Auf Mindestbedingungen achten
Dabei sind sich die Experten darin einig, dass es einen großen Markt auch in Deutschland für Rückwärtshypotheken geben müsste. "Inzwischen ist jeder vierte Haushalt ohne Kinder. Gleichzeitig gibt es immer mehr Familien mit durchbrochenen Lebensläufen, also mit Zeiten, in denen nicht oder nur wenig in die Rentenversicherung eingezahlt wurde", sagt Tiffe.
Zwar gibt es derzeit schon einzelne Angebote, bei denen zum Beispiel ein privater Investor das Haus kauft und dem Rentner lebenslanges Wohnrecht bietet - oder Immobilieneigentümer können ihr Haus beleihen und dafür einen Kredit erhalten. Reinrassige Rückwärtshypotheken sind das nach Angaben von Achim Tiffe allerdings nicht. Frühestens Anfang des kommenden Jahres könnte ein erstes Produkt auf den Markt kommen.

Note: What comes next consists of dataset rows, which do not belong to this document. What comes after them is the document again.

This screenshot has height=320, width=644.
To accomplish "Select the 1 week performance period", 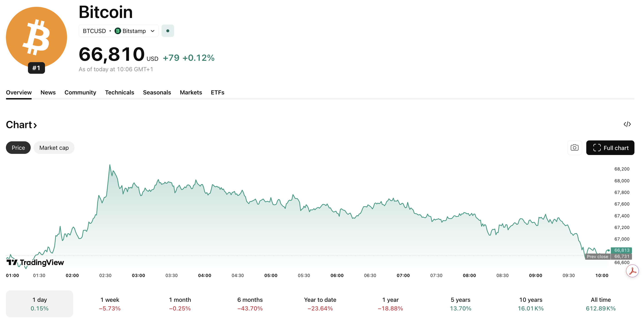I will (x=110, y=304).
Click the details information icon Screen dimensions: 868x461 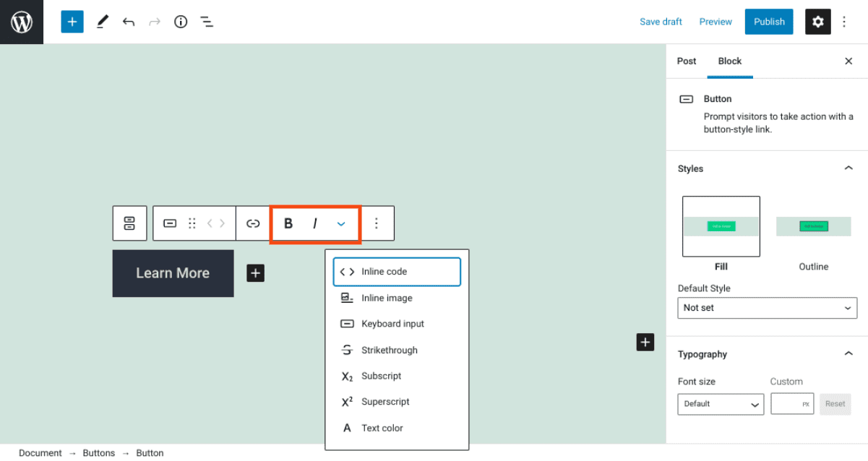coord(180,22)
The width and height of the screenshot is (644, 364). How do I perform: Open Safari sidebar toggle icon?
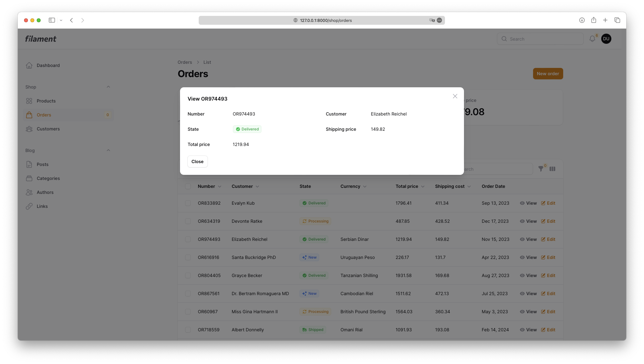52,20
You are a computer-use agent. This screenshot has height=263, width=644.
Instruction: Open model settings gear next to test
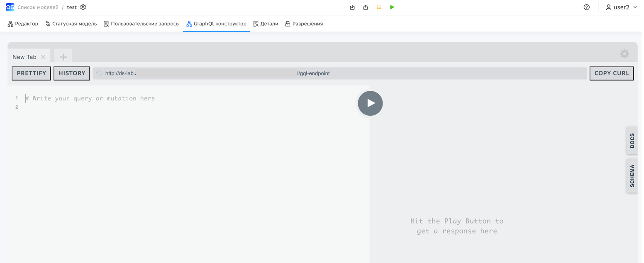pyautogui.click(x=83, y=7)
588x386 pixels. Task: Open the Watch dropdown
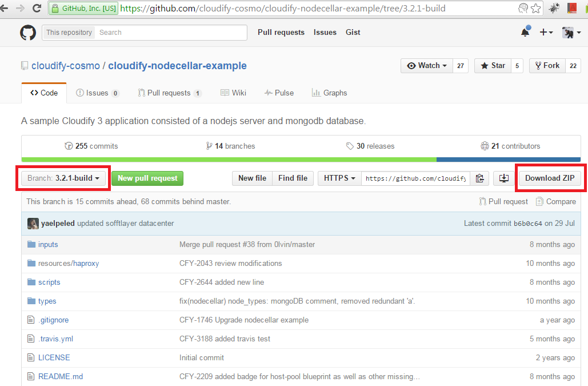(427, 66)
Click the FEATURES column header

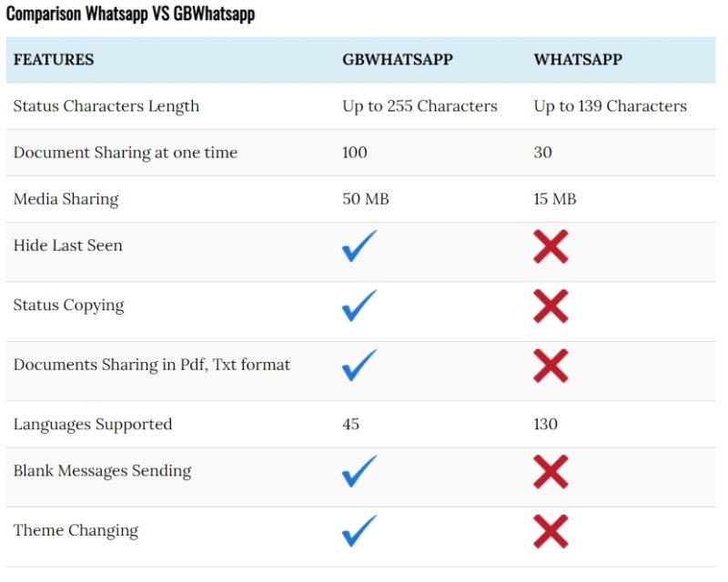(54, 60)
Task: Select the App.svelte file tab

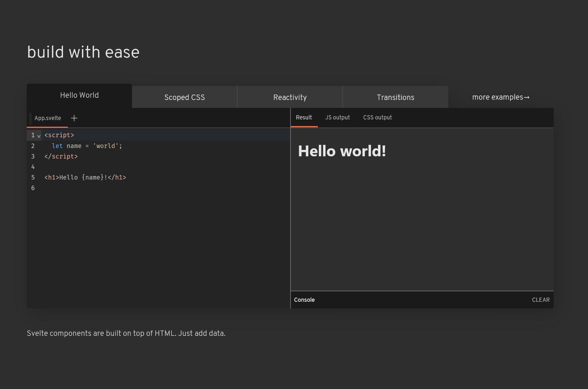Action: [x=48, y=118]
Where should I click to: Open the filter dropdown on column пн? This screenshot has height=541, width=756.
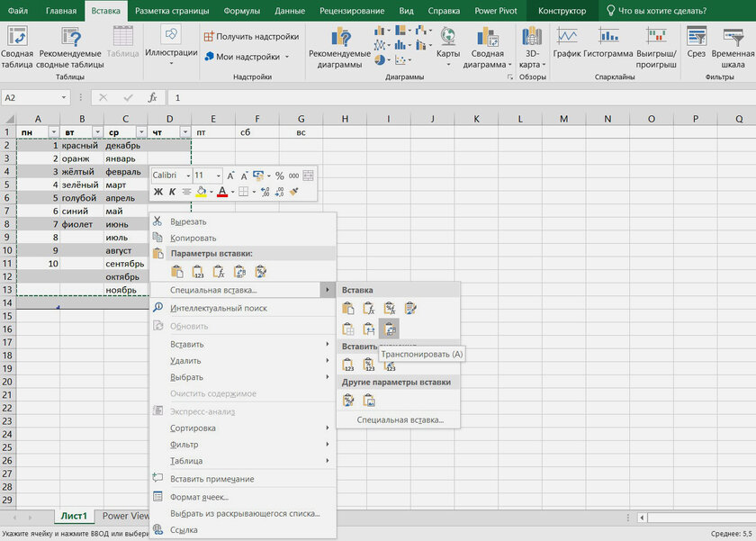53,131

Bevor Kunden allerdings ihre Unterschrift unter einen Vertrag setzen, sollten sie sich genau informieren, wie Verbraucherschützer Tiffe rät: "Weil es eine sehr wichtige Entscheidung ist, sollte man sich beraten lassen und auch Alternativen prüfen". So könne es im Einzelfall sinnvoller sein, andere Vermögenswerte zu Geld zu machen.